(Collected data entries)
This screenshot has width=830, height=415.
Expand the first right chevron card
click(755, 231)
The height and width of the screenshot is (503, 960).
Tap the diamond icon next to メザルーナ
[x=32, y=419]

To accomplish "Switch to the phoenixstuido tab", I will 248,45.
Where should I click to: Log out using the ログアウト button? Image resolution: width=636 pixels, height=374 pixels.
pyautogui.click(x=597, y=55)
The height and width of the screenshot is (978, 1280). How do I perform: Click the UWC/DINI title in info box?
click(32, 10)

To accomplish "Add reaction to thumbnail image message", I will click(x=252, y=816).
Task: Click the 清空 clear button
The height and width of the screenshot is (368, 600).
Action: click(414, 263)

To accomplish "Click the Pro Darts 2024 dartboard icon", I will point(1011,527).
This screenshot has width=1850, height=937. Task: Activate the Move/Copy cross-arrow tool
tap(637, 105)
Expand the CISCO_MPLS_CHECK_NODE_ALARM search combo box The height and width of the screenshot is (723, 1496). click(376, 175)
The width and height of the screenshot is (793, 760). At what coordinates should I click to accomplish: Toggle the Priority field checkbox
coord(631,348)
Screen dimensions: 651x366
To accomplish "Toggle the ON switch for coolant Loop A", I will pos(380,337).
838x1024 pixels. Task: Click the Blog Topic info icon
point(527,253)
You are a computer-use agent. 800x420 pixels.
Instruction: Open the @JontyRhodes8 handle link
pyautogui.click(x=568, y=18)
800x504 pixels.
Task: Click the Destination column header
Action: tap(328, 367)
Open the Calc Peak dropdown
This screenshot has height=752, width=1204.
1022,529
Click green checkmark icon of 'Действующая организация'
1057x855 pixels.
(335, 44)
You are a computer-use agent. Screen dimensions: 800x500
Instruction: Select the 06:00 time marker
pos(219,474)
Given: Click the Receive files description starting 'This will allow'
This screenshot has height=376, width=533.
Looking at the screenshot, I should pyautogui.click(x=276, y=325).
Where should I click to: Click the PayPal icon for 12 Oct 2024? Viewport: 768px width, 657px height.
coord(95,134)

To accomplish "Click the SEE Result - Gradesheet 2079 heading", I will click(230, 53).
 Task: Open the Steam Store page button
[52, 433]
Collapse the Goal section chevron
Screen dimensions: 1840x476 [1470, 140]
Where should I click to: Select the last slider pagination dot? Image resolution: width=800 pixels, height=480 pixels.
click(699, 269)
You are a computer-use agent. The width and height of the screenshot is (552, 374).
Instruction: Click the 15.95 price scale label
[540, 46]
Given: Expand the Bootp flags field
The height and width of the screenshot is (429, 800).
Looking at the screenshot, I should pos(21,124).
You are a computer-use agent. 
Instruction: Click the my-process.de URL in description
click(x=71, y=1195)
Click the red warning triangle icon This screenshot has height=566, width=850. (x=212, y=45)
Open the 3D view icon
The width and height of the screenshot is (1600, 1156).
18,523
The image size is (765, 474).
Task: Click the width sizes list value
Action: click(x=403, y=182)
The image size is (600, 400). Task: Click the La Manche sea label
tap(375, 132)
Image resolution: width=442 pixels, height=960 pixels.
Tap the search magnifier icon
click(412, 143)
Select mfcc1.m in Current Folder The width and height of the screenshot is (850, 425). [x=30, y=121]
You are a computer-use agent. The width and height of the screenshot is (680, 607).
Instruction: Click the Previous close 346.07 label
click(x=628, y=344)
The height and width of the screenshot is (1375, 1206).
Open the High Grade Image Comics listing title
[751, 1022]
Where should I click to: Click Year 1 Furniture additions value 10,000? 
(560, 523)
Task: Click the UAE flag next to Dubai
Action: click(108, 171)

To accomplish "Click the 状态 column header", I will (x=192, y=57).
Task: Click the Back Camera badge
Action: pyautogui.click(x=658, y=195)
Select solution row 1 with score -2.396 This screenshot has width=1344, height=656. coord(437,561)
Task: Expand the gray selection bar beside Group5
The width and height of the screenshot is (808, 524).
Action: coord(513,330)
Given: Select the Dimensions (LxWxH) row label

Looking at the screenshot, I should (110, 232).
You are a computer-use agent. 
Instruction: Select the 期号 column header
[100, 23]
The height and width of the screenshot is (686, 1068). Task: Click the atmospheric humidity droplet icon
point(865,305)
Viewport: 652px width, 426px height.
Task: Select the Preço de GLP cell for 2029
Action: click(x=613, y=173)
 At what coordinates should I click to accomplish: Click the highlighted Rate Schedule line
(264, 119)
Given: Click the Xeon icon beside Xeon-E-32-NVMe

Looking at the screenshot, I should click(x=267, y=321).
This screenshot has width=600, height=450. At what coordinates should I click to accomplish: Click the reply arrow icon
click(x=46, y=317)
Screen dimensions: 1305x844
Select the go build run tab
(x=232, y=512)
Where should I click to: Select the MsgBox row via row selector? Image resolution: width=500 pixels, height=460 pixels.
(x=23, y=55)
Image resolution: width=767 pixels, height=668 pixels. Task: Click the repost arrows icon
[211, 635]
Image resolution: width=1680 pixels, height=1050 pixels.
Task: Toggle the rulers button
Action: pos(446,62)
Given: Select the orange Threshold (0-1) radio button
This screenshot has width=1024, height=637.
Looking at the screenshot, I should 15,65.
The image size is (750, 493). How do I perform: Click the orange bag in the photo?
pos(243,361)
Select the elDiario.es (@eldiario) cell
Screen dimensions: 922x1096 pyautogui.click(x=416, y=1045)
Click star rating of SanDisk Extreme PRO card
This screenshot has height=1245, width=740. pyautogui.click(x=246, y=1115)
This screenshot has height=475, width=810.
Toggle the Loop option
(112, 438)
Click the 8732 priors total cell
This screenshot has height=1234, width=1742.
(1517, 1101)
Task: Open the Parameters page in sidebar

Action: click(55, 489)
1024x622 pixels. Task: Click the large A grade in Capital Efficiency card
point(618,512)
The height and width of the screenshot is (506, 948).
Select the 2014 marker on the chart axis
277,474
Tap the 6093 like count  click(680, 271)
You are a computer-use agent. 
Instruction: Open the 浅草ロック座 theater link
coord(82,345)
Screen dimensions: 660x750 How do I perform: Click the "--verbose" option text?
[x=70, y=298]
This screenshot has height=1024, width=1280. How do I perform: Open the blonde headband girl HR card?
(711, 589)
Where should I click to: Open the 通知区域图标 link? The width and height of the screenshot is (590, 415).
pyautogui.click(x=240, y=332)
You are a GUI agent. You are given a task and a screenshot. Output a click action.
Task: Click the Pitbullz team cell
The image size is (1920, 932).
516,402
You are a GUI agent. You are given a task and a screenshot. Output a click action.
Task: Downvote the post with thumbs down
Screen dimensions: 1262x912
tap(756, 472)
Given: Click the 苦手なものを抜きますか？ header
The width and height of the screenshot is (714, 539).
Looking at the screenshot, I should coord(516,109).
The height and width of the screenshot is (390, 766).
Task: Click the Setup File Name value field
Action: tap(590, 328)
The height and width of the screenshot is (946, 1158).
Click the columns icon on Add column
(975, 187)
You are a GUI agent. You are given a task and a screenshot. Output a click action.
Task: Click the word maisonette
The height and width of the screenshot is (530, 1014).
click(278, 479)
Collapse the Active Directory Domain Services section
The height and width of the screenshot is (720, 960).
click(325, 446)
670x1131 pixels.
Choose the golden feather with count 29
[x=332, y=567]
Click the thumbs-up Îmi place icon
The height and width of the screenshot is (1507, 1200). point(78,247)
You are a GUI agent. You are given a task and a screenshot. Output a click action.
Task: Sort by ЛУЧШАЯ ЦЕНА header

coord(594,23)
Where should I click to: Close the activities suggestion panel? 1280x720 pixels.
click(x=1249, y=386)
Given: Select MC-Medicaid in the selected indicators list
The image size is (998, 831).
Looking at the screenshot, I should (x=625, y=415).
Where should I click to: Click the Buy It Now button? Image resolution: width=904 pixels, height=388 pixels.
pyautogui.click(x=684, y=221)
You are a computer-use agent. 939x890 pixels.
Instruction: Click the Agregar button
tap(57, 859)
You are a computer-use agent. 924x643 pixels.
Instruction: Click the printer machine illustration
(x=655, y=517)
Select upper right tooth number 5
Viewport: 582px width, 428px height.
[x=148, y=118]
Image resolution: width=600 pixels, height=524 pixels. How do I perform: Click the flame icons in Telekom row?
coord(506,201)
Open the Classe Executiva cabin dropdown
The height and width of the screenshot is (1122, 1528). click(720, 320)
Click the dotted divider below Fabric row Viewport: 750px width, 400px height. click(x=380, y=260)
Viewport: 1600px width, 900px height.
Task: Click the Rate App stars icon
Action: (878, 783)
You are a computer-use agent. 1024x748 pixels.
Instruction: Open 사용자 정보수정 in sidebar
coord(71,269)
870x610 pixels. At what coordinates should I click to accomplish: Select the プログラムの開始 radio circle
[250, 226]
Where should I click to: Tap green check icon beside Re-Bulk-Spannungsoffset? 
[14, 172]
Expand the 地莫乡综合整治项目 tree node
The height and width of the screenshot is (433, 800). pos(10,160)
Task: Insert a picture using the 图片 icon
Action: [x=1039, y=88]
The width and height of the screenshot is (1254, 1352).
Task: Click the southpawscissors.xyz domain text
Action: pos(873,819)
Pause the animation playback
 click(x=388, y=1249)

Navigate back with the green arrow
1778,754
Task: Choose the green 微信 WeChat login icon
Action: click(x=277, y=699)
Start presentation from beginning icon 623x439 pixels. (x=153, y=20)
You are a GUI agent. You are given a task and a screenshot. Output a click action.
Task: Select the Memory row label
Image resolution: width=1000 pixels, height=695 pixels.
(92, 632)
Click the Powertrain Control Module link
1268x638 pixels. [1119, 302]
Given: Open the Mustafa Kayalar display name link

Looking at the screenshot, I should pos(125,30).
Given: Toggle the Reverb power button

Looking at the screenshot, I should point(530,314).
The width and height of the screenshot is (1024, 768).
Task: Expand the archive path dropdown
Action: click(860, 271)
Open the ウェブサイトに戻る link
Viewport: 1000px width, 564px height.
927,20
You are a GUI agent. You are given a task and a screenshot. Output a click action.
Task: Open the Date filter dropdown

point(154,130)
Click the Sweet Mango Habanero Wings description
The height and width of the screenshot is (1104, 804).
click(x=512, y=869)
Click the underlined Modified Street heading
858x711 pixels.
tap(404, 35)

## WHAT NEEDS TO BE DONE:
Count all lines of the data that include "computer". The answer is the number alone.

## WRITTEN RESPONSE:
10